Use the str.startswith and str.endswith methods instead.

>>> 'earth'.startswith('earth')
True
>>> 'earth'.endswith('earth')
True

You can simply combine them into a single function:

def startsandendswith(main_str):
    return main_str.startswith(check_str) and main_str.endswith(check_str)

And now we can call it:

>>> startsandendswith('earth', 'earth')
True

If, however, if the code matches words and not part of a word, it might be simpler to split the string, and then check if the first and last word are the string you want to check for:

def startsandendswith(main_str, check_str):
    if not main_str:  # guard against empty strings
        return False
    words = main_str.split(' ')  # use main_str.split() to split on any whitespace
    return words[0] == words[-1] == check_str

Running it:

>>> startsandendswith('earth', 'earth')
True
>>> startsandendswith('earth is earth', 'earth')
True
>>> startsandendswith('earthis earth', 'earth')
False

You can use backreference within regex

^(\w+\b)(.*\b\1$|$)

This would match a string only if it

  • starts and ends with the same word
  • has a single word

You can use str.startswith and str.endswith :

>>> strs = "earthfooearth"
>>> strs.startswith('earth') and strs.endswith("earth")
True
>>> strs = "earth"
>>> strs.startswith('earth') and strs.endswith("earth")
True

Update:

If the words are separated by spaces and the start and end string is not known then use str.split and str.rsplit :

>>> strs = "foo bar foo"
>>> strs.split(None, 1)[0] == strs.rsplit(None, 1)[-1]
True
# single word
>>> strs = "foo"
>>> strs.split(None, 1)[0] == strs.rsplit(None, 1)[-1]
True
>>> strs = "foo bar ffoo"
>>> strs.split(None, 1)[0] == strs.rsplit(None, 1)[-1]
False

Here:

X = words.split()
X[:1] == X[-1:]

The slicing makes it work for empty strings too, and extend nicely to any number of words. If words cannot be empty, use

X[0] == X[-1]

Well, if you absolutely want regex, you can make use of lookarounds, since they don't consume characters.

>>>import re
>>>s1 = 'earth is earth'
>>>s2 = 'earth'
>>>m = re.search(r"^(?=(earth)).*(earth)$",s1)
>>>m.group(1)
'earth'
>>>m.group(2)
'earth'
>>>m = re.search(r"^(?=(earth)).*(earth)$",s2)
>>>m.group(1)
'earth'
>>>m.group(2)
'earth'

For any string, you could perhaps use this:

^(?=([A-Za-z]+)).*(\1)$

I'm assuming words as being only alphabet characters. If you mean words as in non-space characters, then you may go for \\S instead of [A-Za-z] .

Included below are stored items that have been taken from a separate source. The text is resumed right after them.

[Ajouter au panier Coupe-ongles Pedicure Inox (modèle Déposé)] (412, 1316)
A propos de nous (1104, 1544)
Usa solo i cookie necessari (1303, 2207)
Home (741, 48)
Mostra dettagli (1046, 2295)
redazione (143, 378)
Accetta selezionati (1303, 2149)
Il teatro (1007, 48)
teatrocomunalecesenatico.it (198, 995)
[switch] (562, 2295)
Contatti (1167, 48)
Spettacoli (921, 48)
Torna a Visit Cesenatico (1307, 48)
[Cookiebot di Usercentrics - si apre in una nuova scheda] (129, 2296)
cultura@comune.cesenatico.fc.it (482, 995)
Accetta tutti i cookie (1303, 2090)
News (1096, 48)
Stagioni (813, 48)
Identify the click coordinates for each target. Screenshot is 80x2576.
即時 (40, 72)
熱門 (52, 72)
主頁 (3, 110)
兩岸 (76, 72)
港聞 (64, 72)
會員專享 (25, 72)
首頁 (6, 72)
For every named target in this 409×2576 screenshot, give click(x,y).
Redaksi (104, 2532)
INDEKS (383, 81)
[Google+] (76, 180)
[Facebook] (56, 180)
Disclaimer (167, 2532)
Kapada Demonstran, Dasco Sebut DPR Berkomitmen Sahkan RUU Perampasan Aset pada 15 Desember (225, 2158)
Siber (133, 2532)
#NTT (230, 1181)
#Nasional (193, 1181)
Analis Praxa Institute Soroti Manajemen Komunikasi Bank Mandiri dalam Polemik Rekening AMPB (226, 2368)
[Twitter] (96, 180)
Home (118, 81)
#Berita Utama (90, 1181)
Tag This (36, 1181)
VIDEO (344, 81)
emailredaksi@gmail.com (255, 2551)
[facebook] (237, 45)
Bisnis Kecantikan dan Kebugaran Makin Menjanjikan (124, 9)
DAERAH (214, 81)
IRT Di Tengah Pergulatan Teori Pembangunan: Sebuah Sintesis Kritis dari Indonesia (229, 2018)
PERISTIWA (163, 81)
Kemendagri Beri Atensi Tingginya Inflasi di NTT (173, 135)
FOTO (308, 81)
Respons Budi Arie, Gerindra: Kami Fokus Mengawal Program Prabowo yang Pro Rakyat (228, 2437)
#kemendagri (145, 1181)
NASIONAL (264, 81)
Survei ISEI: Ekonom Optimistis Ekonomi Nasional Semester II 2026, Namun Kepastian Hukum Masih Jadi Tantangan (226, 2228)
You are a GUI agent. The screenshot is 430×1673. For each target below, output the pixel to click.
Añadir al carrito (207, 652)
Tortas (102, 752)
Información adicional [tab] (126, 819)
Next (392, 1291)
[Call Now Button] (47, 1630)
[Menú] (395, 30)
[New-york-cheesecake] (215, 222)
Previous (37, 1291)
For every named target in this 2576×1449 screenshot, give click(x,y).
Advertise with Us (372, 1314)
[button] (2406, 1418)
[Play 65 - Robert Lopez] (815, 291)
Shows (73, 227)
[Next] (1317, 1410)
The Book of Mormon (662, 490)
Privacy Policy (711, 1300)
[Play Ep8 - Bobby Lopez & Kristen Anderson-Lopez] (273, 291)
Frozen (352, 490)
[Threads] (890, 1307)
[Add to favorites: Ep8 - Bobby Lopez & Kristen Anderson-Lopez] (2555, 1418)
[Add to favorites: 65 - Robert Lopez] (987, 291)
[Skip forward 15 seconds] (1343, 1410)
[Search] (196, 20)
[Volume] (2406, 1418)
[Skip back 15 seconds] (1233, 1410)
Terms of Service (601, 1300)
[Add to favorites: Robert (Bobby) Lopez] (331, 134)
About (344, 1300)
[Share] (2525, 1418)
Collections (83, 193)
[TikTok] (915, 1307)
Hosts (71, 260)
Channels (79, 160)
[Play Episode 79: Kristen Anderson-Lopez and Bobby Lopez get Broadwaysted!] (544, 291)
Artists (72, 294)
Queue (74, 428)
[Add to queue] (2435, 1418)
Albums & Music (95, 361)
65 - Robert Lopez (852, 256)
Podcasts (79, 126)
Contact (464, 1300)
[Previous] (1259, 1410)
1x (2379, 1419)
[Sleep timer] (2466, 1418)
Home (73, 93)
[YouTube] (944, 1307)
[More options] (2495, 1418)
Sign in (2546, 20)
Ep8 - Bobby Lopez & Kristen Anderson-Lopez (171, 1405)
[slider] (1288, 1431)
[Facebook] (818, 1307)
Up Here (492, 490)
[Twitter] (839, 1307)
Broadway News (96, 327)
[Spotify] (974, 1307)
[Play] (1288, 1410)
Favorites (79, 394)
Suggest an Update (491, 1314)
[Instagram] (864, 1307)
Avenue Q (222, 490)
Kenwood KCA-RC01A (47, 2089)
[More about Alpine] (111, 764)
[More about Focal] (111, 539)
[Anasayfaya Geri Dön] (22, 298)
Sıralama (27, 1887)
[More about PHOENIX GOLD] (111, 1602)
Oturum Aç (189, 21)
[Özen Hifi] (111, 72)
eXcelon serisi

EDIT: Okay, it seems there's more to it. What I think might suit is:

^(?=(earth\b)).*((?:^|\s)\1)$

For the work earth. For any word stored in a variable named word ;

>>> word = 'earth' # Makes it so you can change it anytime
>>> pattern = re.compile('^(?=(' + word + '\b)).*((?:^|\s)\1)$')
>>> m.search(pattern, s)

Accepts:

earth is earth
earth

Rejects:

earthearth
eartheearth
earthis earth

And after that extract the captured groups or check whether the group are empty or not.

The bit I added is (?:^|\\s) which checks for whether the word you're looking for is the only one in the 'sentence' or whether the word is in a sentence.